+++ MATERIAL TO PROCESS +++

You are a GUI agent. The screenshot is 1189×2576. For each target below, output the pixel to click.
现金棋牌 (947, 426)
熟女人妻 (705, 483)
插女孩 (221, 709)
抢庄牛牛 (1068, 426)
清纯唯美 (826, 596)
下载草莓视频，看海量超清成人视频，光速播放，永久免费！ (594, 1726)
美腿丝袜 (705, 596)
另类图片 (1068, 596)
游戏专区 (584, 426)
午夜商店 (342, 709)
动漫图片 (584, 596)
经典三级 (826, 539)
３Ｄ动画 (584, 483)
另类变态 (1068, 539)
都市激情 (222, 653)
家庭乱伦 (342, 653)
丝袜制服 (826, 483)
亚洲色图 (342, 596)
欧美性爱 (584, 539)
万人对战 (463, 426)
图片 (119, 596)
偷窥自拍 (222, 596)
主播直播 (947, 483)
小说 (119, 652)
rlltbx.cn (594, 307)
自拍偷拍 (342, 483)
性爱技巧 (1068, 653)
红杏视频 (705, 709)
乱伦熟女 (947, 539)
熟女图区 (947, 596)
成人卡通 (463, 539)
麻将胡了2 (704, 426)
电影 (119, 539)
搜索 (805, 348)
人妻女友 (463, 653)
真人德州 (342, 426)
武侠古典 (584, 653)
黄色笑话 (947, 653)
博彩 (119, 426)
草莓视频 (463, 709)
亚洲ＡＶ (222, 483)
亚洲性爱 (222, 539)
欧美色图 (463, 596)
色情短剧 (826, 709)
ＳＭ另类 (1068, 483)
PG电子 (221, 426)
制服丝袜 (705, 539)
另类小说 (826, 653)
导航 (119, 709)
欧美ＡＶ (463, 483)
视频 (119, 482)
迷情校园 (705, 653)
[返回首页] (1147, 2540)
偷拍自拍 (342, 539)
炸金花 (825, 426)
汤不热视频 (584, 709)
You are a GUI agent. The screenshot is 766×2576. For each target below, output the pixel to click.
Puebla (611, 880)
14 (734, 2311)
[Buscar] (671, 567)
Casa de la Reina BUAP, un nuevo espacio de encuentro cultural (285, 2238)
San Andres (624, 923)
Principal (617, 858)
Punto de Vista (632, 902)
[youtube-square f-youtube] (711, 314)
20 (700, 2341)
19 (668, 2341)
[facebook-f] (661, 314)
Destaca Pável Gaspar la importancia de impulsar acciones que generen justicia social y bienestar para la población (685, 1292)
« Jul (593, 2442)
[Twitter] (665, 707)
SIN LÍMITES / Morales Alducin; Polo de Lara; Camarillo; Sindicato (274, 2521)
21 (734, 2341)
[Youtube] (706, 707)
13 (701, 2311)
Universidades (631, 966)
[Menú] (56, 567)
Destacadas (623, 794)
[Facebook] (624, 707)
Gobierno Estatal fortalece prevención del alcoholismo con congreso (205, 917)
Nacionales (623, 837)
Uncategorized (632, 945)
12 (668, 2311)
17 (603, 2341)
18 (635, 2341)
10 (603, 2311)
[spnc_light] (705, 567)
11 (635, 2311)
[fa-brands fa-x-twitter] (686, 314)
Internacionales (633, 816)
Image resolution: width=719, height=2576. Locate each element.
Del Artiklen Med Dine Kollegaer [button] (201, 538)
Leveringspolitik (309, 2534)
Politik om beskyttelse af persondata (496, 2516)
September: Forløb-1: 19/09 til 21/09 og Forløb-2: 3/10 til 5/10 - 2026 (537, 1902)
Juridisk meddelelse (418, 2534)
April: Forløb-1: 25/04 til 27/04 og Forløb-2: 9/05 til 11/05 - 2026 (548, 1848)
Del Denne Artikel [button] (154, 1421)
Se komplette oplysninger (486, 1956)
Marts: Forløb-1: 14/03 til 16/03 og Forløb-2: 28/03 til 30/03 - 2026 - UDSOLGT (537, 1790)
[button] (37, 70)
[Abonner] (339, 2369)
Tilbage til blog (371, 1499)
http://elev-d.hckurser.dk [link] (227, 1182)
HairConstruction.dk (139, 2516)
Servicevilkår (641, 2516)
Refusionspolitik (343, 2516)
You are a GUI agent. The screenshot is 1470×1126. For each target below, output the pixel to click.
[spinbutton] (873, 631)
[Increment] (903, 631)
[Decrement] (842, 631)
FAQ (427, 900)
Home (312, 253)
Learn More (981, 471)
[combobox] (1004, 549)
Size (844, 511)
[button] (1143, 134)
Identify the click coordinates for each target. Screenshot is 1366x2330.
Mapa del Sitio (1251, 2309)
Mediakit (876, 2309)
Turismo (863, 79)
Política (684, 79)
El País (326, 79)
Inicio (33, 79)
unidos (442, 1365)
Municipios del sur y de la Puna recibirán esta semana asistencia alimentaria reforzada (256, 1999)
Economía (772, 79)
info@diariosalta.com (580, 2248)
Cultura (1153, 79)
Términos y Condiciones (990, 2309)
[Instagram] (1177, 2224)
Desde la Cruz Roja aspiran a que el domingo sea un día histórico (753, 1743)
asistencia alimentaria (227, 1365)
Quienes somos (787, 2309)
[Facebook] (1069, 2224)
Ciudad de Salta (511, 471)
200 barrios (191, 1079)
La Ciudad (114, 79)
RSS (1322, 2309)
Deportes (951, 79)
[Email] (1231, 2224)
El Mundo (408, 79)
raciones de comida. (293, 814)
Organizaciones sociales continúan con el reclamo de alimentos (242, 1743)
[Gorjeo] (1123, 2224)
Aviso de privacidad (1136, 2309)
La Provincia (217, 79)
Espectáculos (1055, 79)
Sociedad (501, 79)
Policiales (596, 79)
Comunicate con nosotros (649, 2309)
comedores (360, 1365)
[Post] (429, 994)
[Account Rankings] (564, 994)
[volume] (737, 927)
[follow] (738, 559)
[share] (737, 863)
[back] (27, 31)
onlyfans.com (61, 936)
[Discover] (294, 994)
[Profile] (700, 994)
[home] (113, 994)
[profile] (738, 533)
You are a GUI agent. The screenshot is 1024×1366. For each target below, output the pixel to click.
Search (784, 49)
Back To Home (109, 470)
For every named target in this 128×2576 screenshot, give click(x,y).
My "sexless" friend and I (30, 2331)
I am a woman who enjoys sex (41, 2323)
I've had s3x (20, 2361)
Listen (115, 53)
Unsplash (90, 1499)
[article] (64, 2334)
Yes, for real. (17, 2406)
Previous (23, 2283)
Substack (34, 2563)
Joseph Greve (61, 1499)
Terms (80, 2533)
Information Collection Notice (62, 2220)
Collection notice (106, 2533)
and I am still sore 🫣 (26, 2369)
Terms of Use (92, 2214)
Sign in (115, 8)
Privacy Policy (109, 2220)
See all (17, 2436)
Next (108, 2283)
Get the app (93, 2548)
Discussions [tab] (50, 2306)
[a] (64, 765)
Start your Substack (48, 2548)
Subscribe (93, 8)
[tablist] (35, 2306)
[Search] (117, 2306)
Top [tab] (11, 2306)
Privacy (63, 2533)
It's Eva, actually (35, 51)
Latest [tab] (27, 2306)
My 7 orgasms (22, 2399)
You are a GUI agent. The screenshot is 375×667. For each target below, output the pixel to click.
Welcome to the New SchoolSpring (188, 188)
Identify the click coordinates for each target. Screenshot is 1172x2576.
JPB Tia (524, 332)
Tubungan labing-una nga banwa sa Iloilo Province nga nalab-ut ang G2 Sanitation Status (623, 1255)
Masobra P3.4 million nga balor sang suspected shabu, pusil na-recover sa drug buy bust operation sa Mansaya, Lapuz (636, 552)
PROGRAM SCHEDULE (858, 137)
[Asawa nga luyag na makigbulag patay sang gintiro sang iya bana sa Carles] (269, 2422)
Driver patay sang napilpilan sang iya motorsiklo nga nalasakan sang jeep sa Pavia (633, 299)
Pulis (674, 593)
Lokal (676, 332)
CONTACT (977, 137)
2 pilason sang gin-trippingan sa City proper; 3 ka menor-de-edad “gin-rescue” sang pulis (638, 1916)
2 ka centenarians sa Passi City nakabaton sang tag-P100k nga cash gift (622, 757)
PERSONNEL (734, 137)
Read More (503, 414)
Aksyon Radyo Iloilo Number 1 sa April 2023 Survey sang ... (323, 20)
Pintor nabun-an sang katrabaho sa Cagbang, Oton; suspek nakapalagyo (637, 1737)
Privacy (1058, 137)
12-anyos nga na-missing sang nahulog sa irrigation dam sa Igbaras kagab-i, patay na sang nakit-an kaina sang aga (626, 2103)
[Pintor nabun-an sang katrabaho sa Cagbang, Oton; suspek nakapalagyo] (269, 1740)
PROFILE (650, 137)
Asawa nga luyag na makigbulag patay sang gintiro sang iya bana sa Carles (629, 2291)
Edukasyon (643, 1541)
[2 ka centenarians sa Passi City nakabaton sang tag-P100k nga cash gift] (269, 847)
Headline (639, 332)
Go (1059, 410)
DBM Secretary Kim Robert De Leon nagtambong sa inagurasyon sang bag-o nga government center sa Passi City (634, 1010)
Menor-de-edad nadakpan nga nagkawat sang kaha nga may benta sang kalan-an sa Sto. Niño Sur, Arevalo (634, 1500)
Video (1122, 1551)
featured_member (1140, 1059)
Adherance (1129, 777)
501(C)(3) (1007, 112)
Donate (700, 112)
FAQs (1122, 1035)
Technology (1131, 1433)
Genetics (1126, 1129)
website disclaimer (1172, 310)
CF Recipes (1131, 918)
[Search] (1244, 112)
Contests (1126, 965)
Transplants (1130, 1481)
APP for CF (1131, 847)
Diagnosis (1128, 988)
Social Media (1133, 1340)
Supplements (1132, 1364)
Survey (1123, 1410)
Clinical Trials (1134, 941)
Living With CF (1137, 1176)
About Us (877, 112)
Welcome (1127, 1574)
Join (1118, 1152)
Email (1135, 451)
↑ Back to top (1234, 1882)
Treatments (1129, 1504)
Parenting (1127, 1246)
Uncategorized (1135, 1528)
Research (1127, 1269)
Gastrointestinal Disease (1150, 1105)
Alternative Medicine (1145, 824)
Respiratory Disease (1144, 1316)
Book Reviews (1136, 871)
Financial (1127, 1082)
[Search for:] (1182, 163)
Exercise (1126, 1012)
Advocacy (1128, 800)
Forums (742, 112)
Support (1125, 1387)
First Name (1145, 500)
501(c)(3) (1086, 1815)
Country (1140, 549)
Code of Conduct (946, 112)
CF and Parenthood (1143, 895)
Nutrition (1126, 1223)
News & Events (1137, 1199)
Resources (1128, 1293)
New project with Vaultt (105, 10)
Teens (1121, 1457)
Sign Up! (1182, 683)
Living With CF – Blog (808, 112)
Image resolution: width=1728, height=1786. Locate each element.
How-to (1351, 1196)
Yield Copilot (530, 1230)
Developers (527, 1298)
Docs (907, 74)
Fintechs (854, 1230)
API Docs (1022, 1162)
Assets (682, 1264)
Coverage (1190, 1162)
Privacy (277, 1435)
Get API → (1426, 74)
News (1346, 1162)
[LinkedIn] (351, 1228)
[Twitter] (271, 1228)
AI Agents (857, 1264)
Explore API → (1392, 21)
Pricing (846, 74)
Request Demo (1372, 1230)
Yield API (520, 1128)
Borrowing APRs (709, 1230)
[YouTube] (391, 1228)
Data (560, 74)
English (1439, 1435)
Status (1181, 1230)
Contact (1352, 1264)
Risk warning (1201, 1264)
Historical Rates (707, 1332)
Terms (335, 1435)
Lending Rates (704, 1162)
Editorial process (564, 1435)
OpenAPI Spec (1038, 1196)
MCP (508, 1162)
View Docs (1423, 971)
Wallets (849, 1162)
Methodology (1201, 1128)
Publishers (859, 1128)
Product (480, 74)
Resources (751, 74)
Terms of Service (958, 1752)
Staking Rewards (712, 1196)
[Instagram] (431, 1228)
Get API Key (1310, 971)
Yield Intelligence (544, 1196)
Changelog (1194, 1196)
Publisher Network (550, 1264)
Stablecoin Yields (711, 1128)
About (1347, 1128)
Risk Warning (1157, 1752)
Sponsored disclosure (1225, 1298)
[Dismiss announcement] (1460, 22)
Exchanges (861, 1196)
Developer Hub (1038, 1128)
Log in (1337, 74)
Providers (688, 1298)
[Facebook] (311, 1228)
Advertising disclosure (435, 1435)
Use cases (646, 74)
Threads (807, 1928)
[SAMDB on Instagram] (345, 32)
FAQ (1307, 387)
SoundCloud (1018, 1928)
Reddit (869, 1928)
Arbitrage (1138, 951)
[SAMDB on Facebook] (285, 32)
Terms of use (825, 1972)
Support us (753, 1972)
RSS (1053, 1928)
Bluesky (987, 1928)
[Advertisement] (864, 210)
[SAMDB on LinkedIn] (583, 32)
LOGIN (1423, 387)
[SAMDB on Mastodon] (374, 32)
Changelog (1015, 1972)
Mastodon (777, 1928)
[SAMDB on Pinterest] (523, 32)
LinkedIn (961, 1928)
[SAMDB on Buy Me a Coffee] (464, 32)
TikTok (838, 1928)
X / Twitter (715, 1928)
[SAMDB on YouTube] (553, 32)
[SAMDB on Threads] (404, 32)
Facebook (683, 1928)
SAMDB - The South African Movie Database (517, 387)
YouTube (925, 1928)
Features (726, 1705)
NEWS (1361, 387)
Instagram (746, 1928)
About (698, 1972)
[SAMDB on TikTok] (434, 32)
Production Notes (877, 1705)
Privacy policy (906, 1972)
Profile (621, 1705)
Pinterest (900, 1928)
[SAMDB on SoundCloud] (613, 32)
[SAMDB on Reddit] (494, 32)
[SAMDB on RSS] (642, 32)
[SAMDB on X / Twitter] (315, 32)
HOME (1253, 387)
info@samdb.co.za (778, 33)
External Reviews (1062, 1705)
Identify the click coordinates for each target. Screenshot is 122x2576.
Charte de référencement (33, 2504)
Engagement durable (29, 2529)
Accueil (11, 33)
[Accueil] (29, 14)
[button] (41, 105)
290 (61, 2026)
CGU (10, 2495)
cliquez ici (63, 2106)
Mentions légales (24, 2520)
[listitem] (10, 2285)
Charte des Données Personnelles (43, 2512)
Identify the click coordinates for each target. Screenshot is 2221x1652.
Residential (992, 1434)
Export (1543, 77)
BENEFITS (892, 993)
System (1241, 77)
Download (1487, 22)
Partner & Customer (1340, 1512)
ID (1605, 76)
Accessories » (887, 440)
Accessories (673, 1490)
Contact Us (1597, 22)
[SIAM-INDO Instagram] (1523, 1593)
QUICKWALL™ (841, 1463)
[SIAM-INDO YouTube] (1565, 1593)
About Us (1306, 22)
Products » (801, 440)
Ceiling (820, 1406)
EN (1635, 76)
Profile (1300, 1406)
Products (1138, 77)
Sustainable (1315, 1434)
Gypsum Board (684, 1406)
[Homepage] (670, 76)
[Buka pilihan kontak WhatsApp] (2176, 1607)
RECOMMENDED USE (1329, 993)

+++

◆ YOUR INSTRUCTIONS
Output exactly the lines from the one containing "Facebook (683, 1928)" through the last line of the entries, both ends included.

◆ OUTPUT BELOW
Facebook (683, 1928)
SAMDB - The South African Movie Database (517, 387)
YouTube (925, 1928)
Features (726, 1705)
NEWS (1361, 387)
Instagram (746, 1928)
About (698, 1972)
[SAMDB on TikTok] (434, 32)
Production Notes (877, 1705)
Privacy policy (906, 1972)
Profile (621, 1705)
Pinterest (900, 1928)
[SAMDB on SoundCloud] (613, 32)
[SAMDB on Reddit] (494, 32)
[SAMDB on RSS] (642, 32)
[SAMDB on X / Twitter] (315, 32)
HOME (1253, 387)
info@samdb.co.za (778, 33)
External Reviews (1062, 1705)
Identify the click coordinates for each target. Screenshot is 122x2576.
Charte de référencement (33, 2504)
Engagement durable (29, 2529)
Accueil (11, 33)
[Accueil] (29, 14)
[button] (41, 105)
290 (61, 2026)
CGU (10, 2495)
cliquez ici (63, 2106)
Mentions légales (24, 2520)
[listitem] (10, 2285)
Charte des Données Personnelles (43, 2512)
Identify the click coordinates for each target. Screenshot is 2221x1652.
Residential (992, 1434)
Export (1543, 77)
BENEFITS (892, 993)
System (1241, 77)
Download (1487, 22)
Partner & Customer (1340, 1512)
ID (1605, 76)
Accessories » (887, 440)
Accessories (673, 1490)
Contact Us (1597, 22)
[SIAM-INDO Instagram] (1523, 1593)
QUICKWALL™ (841, 1463)
[SIAM-INDO YouTube] (1565, 1593)
About Us (1306, 22)
Products » (801, 440)
Ceiling (820, 1406)
EN (1635, 76)
Profile (1300, 1406)
Products (1138, 77)
Sustainable (1315, 1434)
Gypsum Board (684, 1406)
[Homepage] (670, 76)
[Buka pilihan kontak WhatsApp] (2176, 1607)
RECOMMENDED USE (1329, 993)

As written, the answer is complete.